> **WHAT THE TASK REQUIRES**: Return the records in full, exactly as given.

=== PROVIDED RECORDS ===

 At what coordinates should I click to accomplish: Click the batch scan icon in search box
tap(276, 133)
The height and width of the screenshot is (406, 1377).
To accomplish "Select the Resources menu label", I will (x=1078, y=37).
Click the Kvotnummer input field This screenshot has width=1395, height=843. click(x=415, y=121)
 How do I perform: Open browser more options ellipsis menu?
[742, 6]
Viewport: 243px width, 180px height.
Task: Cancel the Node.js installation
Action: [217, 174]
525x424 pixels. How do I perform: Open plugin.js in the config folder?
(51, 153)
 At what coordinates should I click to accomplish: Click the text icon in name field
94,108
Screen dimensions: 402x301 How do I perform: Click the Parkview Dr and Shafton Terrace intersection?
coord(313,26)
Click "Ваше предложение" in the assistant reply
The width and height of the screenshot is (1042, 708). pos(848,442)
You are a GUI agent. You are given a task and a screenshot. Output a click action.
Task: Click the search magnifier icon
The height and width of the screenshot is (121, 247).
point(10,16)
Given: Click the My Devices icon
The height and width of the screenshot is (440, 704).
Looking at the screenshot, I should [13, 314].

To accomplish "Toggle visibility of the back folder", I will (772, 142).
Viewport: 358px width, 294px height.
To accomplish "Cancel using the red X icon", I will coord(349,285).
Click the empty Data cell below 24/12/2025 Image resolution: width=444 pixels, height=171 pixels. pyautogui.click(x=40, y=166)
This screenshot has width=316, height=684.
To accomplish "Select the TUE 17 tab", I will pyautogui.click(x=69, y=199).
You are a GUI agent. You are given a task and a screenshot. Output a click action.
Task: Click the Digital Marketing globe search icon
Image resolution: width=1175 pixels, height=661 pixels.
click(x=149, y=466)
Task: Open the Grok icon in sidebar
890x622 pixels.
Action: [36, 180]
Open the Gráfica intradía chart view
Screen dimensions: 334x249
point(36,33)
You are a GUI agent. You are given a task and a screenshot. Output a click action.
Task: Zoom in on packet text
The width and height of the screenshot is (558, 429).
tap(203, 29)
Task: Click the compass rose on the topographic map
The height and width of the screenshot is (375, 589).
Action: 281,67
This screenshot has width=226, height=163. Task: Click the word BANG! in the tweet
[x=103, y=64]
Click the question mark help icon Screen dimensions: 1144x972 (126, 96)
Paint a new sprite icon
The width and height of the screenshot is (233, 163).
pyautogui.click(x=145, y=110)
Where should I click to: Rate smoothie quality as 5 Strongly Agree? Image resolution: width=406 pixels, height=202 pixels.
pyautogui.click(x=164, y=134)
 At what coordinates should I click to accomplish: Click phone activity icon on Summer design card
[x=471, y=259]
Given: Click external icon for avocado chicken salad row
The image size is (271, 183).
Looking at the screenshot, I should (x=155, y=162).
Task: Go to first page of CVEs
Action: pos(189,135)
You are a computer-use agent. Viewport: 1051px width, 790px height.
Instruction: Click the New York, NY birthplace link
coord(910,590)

===

> **RESPONSE FOR THIS EXERCISE**:
 At what coordinates should I click to accomplish: Click the batch scan icon in search box
tap(276, 133)
The height and width of the screenshot is (406, 1377).
To accomplish "Select the Resources menu label", I will (x=1078, y=37).
Click the Kvotnummer input field This screenshot has width=1395, height=843. click(x=415, y=121)
 How do I perform: Open browser more options ellipsis menu?
[742, 6]
Viewport: 243px width, 180px height.
Task: Cancel the Node.js installation
Action: [217, 174]
525x424 pixels. How do I perform: Open plugin.js in the config folder?
(51, 153)
 At what coordinates should I click to accomplish: Click the text icon in name field
94,108
Screen dimensions: 402x301 How do I perform: Click the Parkview Dr and Shafton Terrace intersection?
coord(313,26)
Click "Ваше предложение" in the assistant reply
The width and height of the screenshot is (1042, 708). pos(848,442)
You are a GUI agent. You are given a task and a screenshot. Output a click action.
Task: Click the search magnifier icon
The height and width of the screenshot is (121, 247).
point(10,16)
Given: Click the My Devices icon
The height and width of the screenshot is (440, 704).
Looking at the screenshot, I should [13, 314].

To accomplish "Toggle visibility of the back folder", I will (772, 142).
Viewport: 358px width, 294px height.
To accomplish "Cancel using the red X icon", I will coord(349,285).
Click the empty Data cell below 24/12/2025 Image resolution: width=444 pixels, height=171 pixels. pyautogui.click(x=40, y=166)
This screenshot has width=316, height=684.
To accomplish "Select the TUE 17 tab", I will pyautogui.click(x=69, y=199).
You are a GUI agent. You are given a task and a screenshot. Output a click action.
Task: Click the Digital Marketing globe search icon
Image resolution: width=1175 pixels, height=661 pixels.
click(x=149, y=466)
Task: Open the Grok icon in sidebar
890x622 pixels.
Action: [36, 180]
Open the Gráfica intradía chart view
Screen dimensions: 334x249
point(36,33)
You are a GUI agent. You are given a task and a screenshot. Output a click action.
Task: Zoom in on packet text
The width and height of the screenshot is (558, 429).
tap(203, 29)
Task: Click the compass rose on the topographic map
The height and width of the screenshot is (375, 589).
Action: 281,67
This screenshot has width=226, height=163. Task: Click the word BANG! in the tweet
[x=103, y=64]
Click the question mark help icon Screen dimensions: 1144x972 (126, 96)
Paint a new sprite icon
The width and height of the screenshot is (233, 163).
pyautogui.click(x=145, y=110)
Where should I click to: Rate smoothie quality as 5 Strongly Agree? Image resolution: width=406 pixels, height=202 pixels.
pyautogui.click(x=164, y=134)
 At what coordinates should I click to accomplish: Click phone activity icon on Summer design card
[x=471, y=259]
Given: Click external icon for avocado chicken salad row
The image size is (271, 183).
Looking at the screenshot, I should (x=155, y=162).
Task: Go to first page of CVEs
Action: pos(189,135)
You are a computer-use agent. Viewport: 1051px width, 790px height.
Instruction: Click the New York, NY birthplace link
coord(910,590)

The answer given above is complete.